WASHINGTON, November 30, 2023 – The Federal Communications Commission asked Congress to move on renewing the agency’s auction authority and funding the Affordable Connectivity Program at a House oversight hearing on Thursday.

“We badly need Congress to restore the agency’s spectrum auction authority,” said FCC Chairwoman Jessica Rosenworcel at the hearing. “I have a bunch of bands that are sitting in the closet at the FCC.”

Rosenworcel pointed to 550 megahertz in the 12.7-13.25 GHz band. The commission would “be able to proceed to auction on that relatively quickly” if given the go ahead, she said.

The commission’s authority to auction spectrum expired for the first time in March after Congress failed to extend it. Auction authority lets the commission auction off and issue licenses allowing the use of certain electromagnetic frequency bands for wireless communication.

Repeated pushes to restore the ability, first handed to the commission in 1996, have stalled in the face of gridlock on Capitol Hill.

Opening up spectrum is becoming more necessary as emerging technologies and expanding networks compete for finite airwaves. The Joe Biden administration unveiled a plan this month to begin two-year studies of almost 2,800 MHz of government spectrum for potential commercial use.

FCC Commissioner Brendan Carr said that’s not fast enough. “I would have had the spectrum plan actually free up more than zero megahertz of spectrum,” he said.

Rosenworcel said the FCC was in talks with the National Telecommunications and Information Administration, the agency that wrote up the plan, during the drafting process. When asked if the NTIA followed her recommendations, she said she would “like everyone to move faster and have a bigger pipeline in general.”

Commissioners expressed support for a House bill that would give the FCC temporary authority to issue the licenses it already auctioned off for 5G networks in the 2.5 GHz band. An identical bill passed the Senate in September.

T-Mobile took home more than 85 percent of the 8,000 total licenses in the band for $304 million, but the company and other winners cannot legally use their spectrum until the FCC issues the licenses.

Affordable Connectivity Program

Also at the top of commissioners’ minds was the Affordable Connectivity Program.

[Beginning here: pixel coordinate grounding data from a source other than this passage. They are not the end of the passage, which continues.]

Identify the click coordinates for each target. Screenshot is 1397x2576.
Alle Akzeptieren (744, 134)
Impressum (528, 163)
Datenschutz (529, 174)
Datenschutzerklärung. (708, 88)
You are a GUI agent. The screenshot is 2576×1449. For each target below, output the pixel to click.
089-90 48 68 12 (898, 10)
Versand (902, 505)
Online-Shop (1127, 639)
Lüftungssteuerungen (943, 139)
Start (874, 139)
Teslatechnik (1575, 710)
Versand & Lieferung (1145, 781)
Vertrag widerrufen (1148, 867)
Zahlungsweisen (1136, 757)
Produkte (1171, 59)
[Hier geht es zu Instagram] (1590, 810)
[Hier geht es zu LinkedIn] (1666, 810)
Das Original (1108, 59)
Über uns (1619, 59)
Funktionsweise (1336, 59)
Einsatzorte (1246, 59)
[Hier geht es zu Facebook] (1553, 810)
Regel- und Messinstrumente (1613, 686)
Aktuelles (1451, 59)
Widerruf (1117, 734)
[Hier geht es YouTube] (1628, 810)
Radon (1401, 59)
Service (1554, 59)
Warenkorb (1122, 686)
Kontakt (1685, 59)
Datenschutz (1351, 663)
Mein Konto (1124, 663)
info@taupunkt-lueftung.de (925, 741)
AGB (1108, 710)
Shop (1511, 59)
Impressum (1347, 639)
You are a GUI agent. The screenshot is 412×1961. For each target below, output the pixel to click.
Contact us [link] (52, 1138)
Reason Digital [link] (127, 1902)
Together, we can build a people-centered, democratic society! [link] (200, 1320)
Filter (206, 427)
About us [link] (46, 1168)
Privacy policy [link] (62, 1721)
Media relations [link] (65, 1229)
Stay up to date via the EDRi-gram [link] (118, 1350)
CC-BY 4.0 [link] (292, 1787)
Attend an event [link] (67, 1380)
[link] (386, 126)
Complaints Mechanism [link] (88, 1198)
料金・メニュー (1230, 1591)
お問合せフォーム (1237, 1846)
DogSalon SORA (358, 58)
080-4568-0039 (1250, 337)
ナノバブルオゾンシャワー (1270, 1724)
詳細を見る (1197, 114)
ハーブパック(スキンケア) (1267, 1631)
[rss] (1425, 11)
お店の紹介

Set up with $14 billion from the Infrastructure Act, the program provides a monthly internet subsidy for 22 million low-income households.

The program is expected to run out of money in April 2024.

“We have come so far, we can’t go back,” Rosenworcel said. “We need Congress to continue to fund this program. If it does not, in April of next year we’ll have to unplug households.”

The Biden administration asked Congress in October for $6 billion in the upcoming appropriations bill to keep the ACP afloat through December 2024. The government has been funded since September by stop-gap measures, with House Republicans ousting former Speaker Kevin McCarthy, R-CA, over his unwillingness to cut spending and making similar demands of his replacement. 

A coalition of 26 governors joined the chorus of calls to extend the program on November 16. Lawmakers, activists, and broadband companies have been sounding the alarm on the program’s expiration for months as the $42.5 billion Broadband Equity, Access and Deployment effort gets underway. Without the subsidy, experts have said, households could be unable to access the new infrastructure built by BEAD.

Representative Yvette Clarke, D-NY, said of the ACP shortfall that she is “looking forward to introducing legislation on that very subject before Congress concludes its work for the year.”